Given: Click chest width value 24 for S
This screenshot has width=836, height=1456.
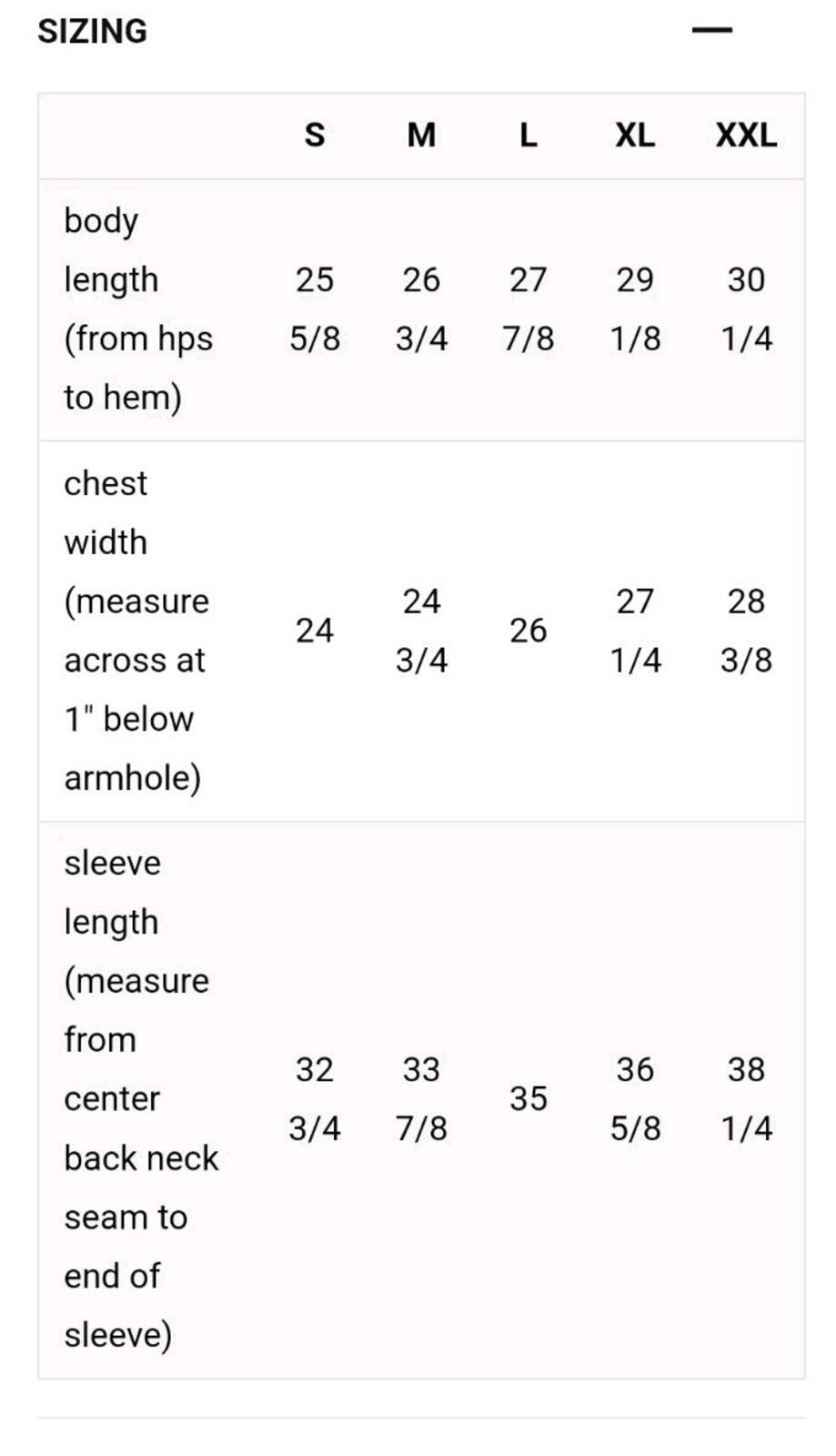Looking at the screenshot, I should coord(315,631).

****************************************

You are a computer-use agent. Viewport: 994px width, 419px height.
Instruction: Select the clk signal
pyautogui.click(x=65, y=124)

****************************************

Rewrite the stretch from the line containing "You are a computer-use" through the line containing "pyautogui.click(x=65, y=124)", changing "clk signal" to "clock signal" and keeping everything else the same. Give only those lines.

You are a computer-use agent. Viewport: 994px width, 419px height.
Instruction: Select the clock signal
pyautogui.click(x=65, y=124)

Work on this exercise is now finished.